The problem, as I have stated in other threads, is that your SSN is a public unique identifier, just like a username. Just like “Lemur866” identifies me to the administration and users on the Dope, a SSN identifies me to the Social Security office, and other entities that use that number.
Except, it only works if your identifier is public. If it’s secret, then it’s of no use. So if your name is secret, your address is secret, your phone number is secret, your SSN is secret, license plate number is secret, your email address is secret, no one can contact you or identify you.
And so your SSN is not secret. It’s written down in dozens or hundreds of places, like medical records and job applications and on and on and on. Remember this. Your SSN is public.

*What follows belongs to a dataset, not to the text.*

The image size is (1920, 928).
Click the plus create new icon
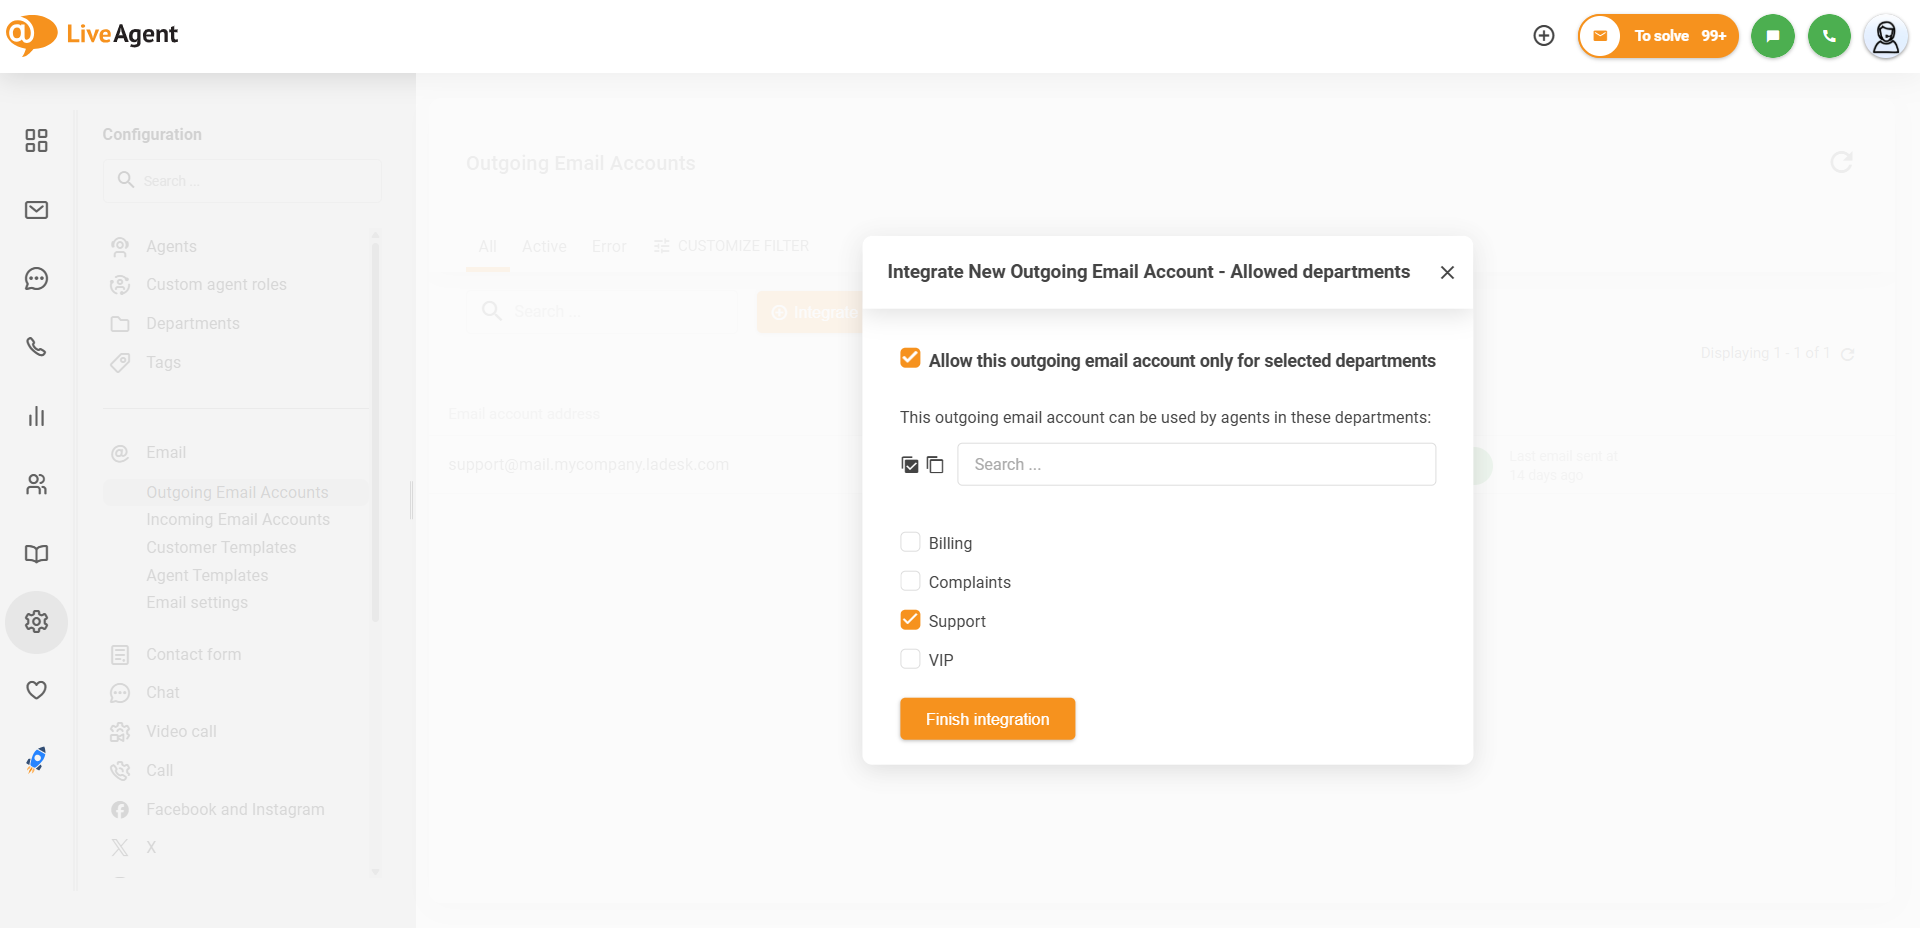point(1544,36)
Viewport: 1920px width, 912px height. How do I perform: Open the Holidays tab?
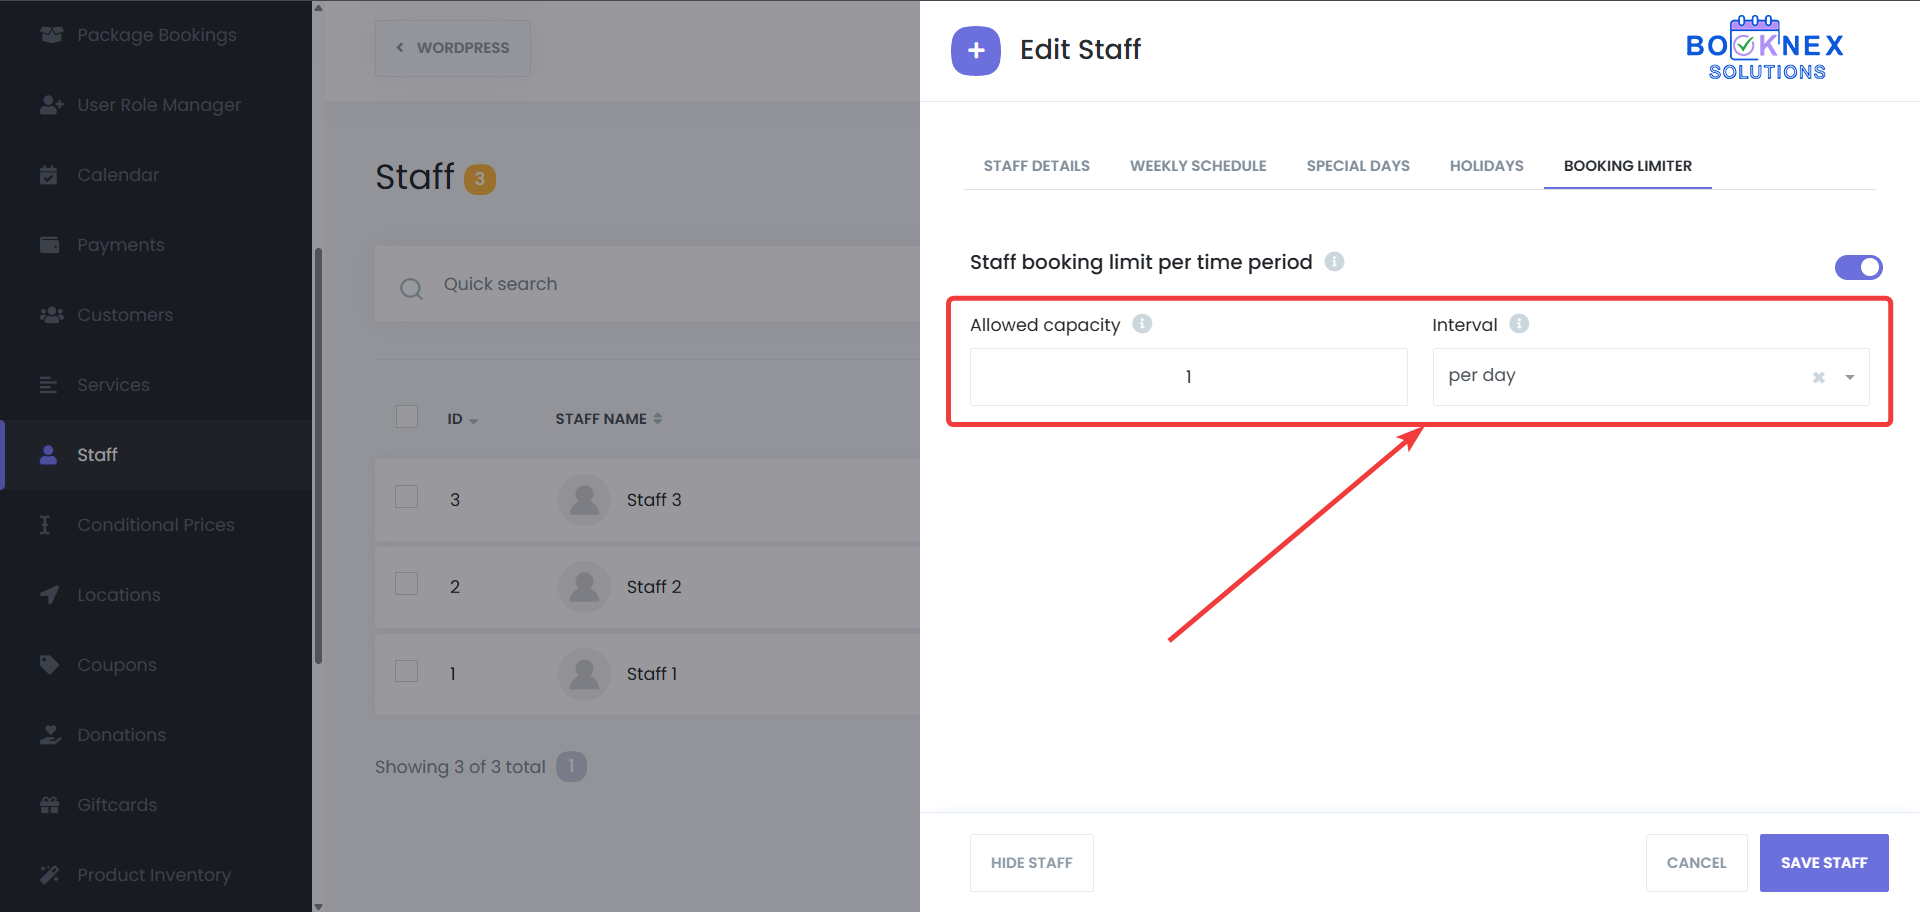[x=1486, y=166]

But there’s nothing wrong with a public unique identifier, in fact you pretty much need one if you’re going to, you know, identify people uniquely. You display your license plate number on your car every day, and never worry that someone is going to steal your car’s identity.
The problem comes when institutions confuse your username with your password. You call them up and say “Hey I’m Bob Smith”. And they say, “Oh yeah? If you’re really Bob Smith, what is your SSN?” And you say, “123-456-7890”. And they say, “Wow, it really is you! OK, let me hand over your private information!”
This is akin to being stopped by the cops, and them saying that they think the car you’re driving was stolen. So they come up with a foolproof way of finding out whether you’re the real owner of the car. If you can tell them the license plate number of the car, then you must be the real owner and will be free to go.
Your SSN is public and can’t be changed without a major hassle. This means it is not secret, and any institution that treats knowledge of your SSN as proof of identity should have their management dragged into the street and strung up by their testicles.
I have a unique identifier here on the Dope, “Lemur866”. Everyone knows what it is, everyone knows that this string of characters identifies me. But no one can post information here on the Dope as “Lemur866” just because they know my unique identifier, not even the administrators. To authenticate me, I must provide something else, my PASSWORD, and no one else, not even the administrators, know what my password is.